Dataset excerpts:
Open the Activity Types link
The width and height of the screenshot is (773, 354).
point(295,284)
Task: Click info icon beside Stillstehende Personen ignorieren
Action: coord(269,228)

WORK INSTRUCTIONS:
Could you copy out all of the records above exactly?

ANSWER TO THIS EXERCISE:
Open the Activity Types link
The width and height of the screenshot is (773, 354).
point(295,284)
Task: Click info icon beside Stillstehende Personen ignorieren
Action: coord(269,228)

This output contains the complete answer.